Problem details:
Copy out the rows from the line with "File target icon" up to and including the line with "I will point(511,147).", word for word.
───── Raw records ─────
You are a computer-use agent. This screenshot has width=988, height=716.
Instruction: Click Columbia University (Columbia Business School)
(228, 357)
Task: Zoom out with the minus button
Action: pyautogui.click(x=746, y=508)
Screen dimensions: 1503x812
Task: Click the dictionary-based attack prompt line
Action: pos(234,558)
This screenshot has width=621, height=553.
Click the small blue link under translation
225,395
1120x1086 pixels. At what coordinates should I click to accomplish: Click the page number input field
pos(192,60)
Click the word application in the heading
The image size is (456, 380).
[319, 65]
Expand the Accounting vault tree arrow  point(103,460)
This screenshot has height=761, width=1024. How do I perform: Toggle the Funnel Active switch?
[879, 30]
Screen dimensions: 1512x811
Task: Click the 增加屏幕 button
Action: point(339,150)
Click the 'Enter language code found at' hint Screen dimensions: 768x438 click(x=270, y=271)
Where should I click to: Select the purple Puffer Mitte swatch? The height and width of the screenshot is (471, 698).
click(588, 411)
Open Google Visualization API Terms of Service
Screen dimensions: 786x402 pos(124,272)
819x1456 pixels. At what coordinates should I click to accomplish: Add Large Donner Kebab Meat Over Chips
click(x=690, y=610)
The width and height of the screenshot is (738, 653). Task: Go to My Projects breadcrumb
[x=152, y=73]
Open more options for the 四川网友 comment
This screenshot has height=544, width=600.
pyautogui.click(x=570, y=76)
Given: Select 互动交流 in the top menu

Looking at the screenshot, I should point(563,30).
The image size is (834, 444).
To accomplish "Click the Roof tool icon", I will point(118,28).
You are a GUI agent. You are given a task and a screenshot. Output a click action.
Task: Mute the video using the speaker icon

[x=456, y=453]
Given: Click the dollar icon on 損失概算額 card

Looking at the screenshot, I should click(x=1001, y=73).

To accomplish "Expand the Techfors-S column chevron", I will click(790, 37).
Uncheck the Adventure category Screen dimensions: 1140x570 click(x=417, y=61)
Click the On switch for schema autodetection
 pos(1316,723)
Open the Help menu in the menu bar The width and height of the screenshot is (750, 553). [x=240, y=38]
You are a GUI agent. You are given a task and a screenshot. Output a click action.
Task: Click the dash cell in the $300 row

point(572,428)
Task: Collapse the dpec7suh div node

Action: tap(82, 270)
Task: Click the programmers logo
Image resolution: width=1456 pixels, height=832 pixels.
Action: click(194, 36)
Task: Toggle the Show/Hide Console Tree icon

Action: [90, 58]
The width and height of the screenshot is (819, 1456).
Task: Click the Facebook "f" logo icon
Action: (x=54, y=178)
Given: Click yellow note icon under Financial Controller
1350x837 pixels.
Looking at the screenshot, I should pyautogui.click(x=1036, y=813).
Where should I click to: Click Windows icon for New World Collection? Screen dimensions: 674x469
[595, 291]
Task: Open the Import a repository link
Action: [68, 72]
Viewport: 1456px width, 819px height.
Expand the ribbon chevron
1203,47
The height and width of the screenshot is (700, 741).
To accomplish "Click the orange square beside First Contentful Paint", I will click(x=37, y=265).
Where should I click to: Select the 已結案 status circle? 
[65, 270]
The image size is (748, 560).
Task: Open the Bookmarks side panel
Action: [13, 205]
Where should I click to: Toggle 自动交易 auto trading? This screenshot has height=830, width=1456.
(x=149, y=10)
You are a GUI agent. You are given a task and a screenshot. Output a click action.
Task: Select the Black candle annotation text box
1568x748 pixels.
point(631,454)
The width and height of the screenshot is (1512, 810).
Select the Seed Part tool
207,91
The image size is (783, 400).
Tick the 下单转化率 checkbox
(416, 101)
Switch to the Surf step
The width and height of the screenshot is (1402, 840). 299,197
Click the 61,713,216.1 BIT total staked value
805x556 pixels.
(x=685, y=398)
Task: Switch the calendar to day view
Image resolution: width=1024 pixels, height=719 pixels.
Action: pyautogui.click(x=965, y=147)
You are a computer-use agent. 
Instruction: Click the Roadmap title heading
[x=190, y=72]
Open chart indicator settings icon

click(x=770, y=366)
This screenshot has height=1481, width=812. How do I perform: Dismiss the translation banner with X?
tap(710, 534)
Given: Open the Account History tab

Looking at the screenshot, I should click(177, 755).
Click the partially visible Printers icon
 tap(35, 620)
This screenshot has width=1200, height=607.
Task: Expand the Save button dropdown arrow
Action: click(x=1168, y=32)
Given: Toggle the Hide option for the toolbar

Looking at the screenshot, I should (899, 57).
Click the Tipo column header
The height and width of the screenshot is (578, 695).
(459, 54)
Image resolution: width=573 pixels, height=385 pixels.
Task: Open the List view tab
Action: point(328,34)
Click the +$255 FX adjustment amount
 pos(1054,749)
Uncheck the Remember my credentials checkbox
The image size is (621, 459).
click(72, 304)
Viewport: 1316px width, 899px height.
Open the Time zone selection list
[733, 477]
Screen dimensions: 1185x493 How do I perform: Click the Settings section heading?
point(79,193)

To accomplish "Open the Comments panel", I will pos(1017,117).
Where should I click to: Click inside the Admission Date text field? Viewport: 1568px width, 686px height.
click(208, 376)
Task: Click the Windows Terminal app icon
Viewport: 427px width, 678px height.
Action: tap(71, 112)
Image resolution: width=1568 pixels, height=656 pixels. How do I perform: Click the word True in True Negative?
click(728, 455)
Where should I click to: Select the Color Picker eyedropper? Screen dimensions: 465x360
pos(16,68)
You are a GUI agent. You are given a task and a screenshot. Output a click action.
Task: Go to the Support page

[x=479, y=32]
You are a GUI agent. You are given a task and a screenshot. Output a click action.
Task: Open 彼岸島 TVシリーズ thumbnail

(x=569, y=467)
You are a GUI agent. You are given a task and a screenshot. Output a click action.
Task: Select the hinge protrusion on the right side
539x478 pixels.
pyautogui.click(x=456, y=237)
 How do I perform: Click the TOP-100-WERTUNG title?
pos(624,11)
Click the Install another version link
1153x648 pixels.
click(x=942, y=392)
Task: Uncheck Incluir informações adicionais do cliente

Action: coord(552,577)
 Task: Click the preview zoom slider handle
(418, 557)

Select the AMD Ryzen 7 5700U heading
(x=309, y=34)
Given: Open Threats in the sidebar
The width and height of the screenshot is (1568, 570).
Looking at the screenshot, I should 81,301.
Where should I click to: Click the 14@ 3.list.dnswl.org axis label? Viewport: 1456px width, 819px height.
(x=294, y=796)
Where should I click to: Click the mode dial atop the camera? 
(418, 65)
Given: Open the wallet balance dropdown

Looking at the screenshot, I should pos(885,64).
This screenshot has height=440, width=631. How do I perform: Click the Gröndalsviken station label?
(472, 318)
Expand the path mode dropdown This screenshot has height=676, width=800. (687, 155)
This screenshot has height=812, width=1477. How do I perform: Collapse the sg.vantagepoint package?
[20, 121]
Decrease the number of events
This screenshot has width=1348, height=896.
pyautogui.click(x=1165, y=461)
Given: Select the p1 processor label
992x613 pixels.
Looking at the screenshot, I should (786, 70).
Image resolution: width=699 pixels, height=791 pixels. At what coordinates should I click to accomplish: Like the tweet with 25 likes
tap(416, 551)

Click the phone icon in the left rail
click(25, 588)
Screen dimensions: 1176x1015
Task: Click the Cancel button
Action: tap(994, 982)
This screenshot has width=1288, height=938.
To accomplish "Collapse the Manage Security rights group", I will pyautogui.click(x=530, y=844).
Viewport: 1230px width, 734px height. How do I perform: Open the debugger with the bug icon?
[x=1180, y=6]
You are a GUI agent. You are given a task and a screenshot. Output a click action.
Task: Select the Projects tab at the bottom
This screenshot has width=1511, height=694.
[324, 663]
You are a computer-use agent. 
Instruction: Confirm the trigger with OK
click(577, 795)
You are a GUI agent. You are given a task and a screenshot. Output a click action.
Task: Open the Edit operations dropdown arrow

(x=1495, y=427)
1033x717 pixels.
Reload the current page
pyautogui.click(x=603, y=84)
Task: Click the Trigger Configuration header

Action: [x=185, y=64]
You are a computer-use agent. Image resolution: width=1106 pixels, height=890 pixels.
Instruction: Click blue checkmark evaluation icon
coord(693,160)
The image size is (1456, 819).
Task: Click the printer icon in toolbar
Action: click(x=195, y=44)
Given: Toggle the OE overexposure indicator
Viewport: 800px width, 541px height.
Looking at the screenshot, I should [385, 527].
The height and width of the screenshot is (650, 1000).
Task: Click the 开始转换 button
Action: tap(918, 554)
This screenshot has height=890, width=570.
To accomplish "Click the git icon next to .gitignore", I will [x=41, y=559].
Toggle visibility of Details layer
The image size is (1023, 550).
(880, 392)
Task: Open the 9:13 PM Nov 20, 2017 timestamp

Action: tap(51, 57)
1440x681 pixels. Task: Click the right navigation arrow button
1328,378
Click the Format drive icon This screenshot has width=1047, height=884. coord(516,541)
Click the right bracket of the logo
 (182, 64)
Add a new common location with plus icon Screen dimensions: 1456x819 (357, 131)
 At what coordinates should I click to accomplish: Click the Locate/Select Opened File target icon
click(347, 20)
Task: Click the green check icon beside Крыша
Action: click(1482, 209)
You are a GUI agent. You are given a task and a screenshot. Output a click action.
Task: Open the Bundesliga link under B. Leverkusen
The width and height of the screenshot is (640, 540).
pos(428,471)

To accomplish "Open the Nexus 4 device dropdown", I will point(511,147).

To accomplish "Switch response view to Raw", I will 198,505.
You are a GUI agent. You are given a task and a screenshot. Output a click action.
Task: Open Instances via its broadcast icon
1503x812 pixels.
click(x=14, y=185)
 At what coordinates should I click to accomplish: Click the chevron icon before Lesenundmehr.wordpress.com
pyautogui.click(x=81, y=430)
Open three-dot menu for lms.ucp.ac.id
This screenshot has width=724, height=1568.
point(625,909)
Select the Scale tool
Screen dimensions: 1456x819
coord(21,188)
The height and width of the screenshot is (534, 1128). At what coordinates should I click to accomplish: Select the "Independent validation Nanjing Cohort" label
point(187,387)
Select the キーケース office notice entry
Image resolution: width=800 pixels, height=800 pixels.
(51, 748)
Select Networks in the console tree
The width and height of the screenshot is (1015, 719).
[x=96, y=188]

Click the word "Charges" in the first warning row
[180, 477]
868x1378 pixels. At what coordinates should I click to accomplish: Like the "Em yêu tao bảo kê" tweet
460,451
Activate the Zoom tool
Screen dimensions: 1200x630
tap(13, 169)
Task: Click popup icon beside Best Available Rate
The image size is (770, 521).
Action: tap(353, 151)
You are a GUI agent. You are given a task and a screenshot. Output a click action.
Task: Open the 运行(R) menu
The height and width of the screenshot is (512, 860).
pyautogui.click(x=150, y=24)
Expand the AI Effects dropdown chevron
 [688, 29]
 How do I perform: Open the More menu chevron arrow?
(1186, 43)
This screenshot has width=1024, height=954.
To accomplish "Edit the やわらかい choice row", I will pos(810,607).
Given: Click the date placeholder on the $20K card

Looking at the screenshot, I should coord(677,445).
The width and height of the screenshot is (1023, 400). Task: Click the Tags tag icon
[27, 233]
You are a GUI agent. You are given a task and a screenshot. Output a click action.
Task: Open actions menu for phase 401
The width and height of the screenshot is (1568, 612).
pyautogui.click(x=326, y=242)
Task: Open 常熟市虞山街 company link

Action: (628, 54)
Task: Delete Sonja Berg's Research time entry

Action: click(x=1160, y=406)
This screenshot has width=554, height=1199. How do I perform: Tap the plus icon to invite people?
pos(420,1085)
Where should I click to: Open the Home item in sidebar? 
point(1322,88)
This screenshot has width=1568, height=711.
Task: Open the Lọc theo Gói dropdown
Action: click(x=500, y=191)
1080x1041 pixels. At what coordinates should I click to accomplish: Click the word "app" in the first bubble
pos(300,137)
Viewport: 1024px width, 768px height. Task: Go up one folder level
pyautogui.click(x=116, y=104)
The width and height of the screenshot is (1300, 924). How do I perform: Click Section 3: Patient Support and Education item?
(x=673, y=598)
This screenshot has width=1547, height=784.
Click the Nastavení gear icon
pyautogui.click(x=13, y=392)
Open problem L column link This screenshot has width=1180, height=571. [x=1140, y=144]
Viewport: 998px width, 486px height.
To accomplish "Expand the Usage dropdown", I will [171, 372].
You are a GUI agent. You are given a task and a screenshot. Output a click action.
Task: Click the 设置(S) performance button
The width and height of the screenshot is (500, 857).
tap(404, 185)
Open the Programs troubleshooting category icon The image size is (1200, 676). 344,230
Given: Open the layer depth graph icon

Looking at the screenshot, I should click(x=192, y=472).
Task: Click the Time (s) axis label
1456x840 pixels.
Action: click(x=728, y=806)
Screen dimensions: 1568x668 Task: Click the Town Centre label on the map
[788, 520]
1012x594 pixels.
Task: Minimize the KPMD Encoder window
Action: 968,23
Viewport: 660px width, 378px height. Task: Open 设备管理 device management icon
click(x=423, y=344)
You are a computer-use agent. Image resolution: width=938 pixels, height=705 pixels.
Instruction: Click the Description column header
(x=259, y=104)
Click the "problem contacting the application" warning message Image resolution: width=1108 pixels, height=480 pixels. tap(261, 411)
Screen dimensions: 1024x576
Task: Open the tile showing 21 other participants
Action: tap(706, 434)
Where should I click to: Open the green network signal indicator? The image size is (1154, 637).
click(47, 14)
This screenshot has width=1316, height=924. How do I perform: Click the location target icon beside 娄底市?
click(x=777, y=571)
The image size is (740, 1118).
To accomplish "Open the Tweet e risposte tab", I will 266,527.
─────
Task solution:
 At what coordinates should I click to accomplish: Click the Locate/Select Opened File target icon
click(347, 20)
Task: Click the green check icon beside Крыша
Action: click(1482, 209)
You are a GUI agent. You are given a task and a screenshot. Output a click action.
Task: Open the Bundesliga link under B. Leverkusen
The width and height of the screenshot is (640, 540).
pos(428,471)

To accomplish "Open the Nexus 4 device dropdown", I will point(511,147).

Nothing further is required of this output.